Pneumocystis pneumonia was also reported in only two patients in a systematic review and meta-analysis of polycy- themia vera patients taking ruxolitinib41. Rituximab did not increase the susceptibility to Pneumocystis pneumonia in pemphigus patients. However, two melanoma patients who received immunosuppressants to control ipilimumab-induced adverse effects developed Pneumocystis pneumonia42.

3.2. Noninvasive fungal infections are relatively common with the use of some biologics, especially mucocutaneous candidiasis during anti-IL-17 treatment.

3.2.1. Candidiasis

Candidiasis is the most common fungal infection in patients under treatment with biologics and is reported to account for approximately 70% of fungal infections. However, the overall incidence is low. Studies have also shown that C. albicans infections occurring in the oral (42.1%) or genital (41.7%) areas are not serious. However, invasive candidiasis can seldom occur in patients with immunocompromised status.

TNF-α-related candidiasis was reported to occur in 5.31~ 10.15 per 100,000 people between 1998 and 2002, depending on the type of drug, according to the FDA's Adverse Events Reporting System30,31. Candidiasis was also reported in 1.7~4.0% of the patients on IL-17 inhibitors depending on the drugs. Conversely, incidences of 0.3% and 2.3% were reported in patients taking placebo and ustekinumab, respectively43.

3.2.2. Dermatophytosis

It has been difficult to find a causal relationship between biologics and dermatophytosis because dermatophytosis is common in healthy populations.

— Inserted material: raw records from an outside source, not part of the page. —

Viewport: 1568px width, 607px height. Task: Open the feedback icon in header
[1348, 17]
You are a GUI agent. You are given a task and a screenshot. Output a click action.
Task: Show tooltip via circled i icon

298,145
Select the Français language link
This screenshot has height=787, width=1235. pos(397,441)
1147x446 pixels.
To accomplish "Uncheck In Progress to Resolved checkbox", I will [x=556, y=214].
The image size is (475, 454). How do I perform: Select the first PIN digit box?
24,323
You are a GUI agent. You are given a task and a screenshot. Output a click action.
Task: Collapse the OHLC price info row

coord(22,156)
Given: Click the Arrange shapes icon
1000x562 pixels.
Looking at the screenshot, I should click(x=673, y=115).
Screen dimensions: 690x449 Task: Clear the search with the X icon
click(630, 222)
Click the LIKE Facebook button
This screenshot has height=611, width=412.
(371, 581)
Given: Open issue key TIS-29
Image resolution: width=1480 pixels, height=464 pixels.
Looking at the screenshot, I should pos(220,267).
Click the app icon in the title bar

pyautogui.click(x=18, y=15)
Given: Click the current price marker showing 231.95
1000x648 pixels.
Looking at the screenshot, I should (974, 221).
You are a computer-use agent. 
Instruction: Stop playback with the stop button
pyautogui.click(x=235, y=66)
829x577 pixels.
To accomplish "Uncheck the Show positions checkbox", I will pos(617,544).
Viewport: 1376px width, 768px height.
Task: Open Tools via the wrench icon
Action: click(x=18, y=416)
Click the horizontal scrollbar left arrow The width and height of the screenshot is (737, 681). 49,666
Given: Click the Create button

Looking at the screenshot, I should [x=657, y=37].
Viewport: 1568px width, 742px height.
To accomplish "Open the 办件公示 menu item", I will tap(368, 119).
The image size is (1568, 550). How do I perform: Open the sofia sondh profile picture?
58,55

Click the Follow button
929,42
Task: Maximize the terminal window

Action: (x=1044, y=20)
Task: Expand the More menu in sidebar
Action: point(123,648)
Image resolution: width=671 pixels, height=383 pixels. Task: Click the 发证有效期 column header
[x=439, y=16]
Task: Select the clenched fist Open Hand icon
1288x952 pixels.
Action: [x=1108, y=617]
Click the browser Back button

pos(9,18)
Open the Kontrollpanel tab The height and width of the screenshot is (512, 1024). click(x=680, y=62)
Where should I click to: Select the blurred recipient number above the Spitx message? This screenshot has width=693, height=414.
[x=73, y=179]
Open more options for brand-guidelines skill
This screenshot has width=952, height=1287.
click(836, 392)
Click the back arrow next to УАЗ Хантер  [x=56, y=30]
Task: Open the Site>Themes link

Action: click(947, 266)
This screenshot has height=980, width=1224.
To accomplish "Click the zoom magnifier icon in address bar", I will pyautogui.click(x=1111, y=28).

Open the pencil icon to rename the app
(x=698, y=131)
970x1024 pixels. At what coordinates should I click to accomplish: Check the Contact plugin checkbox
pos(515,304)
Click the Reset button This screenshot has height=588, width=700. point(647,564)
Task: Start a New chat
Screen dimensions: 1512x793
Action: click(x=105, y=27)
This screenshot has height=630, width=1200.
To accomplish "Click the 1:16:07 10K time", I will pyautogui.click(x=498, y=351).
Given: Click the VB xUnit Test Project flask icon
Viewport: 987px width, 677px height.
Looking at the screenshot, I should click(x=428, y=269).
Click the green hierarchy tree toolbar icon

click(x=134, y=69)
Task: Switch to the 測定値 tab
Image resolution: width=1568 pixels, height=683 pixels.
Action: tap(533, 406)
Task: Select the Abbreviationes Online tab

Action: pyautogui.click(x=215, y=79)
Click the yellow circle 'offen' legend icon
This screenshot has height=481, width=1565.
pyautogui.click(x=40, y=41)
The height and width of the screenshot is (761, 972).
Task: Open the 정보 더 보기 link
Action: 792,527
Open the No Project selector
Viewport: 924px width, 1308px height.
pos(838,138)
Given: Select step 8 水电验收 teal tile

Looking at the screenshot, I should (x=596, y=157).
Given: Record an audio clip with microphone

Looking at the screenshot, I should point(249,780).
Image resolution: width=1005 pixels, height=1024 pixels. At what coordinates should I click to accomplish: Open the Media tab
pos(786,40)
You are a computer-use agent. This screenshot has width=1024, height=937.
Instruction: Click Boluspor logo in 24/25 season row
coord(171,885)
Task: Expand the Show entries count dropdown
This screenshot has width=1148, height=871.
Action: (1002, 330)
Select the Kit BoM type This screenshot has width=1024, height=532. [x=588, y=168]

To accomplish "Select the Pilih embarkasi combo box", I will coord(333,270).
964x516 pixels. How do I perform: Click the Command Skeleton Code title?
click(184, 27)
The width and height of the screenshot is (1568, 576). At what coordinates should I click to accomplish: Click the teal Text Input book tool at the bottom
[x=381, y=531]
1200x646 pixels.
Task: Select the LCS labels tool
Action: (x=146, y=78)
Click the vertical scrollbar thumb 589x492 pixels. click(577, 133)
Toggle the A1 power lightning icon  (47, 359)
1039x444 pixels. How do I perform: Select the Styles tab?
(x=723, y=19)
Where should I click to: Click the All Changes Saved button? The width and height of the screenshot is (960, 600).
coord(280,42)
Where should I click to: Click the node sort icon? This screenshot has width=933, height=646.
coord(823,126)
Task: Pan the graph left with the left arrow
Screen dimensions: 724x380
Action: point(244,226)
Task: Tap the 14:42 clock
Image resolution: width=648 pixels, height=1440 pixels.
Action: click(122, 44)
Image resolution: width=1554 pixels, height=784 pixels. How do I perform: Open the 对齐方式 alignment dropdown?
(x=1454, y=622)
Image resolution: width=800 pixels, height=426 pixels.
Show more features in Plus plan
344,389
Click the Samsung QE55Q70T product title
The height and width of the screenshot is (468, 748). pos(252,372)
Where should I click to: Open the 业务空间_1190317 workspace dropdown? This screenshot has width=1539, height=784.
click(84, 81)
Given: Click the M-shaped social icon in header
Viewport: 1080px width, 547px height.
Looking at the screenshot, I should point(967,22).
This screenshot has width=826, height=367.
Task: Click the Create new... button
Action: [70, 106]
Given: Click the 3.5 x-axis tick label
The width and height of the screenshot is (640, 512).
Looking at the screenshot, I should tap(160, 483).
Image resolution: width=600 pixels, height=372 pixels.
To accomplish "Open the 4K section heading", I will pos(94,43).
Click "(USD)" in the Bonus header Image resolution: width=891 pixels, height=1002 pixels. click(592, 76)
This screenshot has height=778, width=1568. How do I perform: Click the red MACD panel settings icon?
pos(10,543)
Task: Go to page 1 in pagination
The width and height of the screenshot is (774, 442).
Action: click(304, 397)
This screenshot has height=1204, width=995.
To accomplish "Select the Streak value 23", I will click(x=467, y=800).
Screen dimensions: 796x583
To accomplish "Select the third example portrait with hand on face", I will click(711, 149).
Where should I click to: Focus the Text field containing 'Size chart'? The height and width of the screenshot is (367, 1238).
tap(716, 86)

Localized dermatophytosis involving perianal lesions was therefore reported in two female patients diagnosed with psoriasis during treatment with secukinumab44. Widespread tinea corporis was also reported in a 38-year-old male patient 4 weeks after starting secukinumab use to treat psoriasis45. In another study, a 64-year-old woman developed invasive dermatophytosis during the treatment period of infliximab and corticosteroid46. Dermatophyte infections in patients with psoriatic on IL-23 inhibitors have also not been reported.

3.2.3. Malassezia infection

Malassezia infections related to using biologics have rarely been reported. However, small numbers of patients with atopic dermatitis receiving the IL-4 inhibitor, dupilumab, developed facial redness. The cause of the redness was not well known; however, it was assumed to be caused by enhanced Th1 immune responses due to the blocked Th2 response by dupilumab. This redness also triggered severe inflammation in patients with Malassezia hypersensitivity. Reports on dupilumab facial redness were however improved after itraconazole treatment in two of the patients diagnosed with severe atopic dermatitis47.

Furthermore, seven of 153 psoriasis patients on TNF in- hibitors were diagnosed with pityriasis versicolor in one institute. In this study, only one patient was cured with topical antifungals, and the other six were treated with systemic antifungal agents48.

4. CONCLUSIONS

The use of biologics in treating rheumatoid arthritis increases the risk of opportunistic fungal infections, whereas the use of biologics in treating other skin disorders, such as psoriasis or psoriatic arthritis, does not increase the risk of fungal infections. Sporadic cases of deep fungal infections are also rare in patients diagnosed with psoriasis or psoriatic arthritis. Furthermore, in most of the reported cases, the patients received concomitant immunosuppressants because of disease severity. By contrast, studies showed that noninvasive mucocutaneous candidiasis was common during anti-IL-17 treatment, especially in patients with psoriasis. Therefore, in determining the susceptibility and risk to fungal infections associated with biologics, JAK inhibitors, CD inhibitors, and immune checkpoint inhibitors, individual approaches are needed, considering host factors, such as underlying disease and the concomitant use of other immunosuppressants.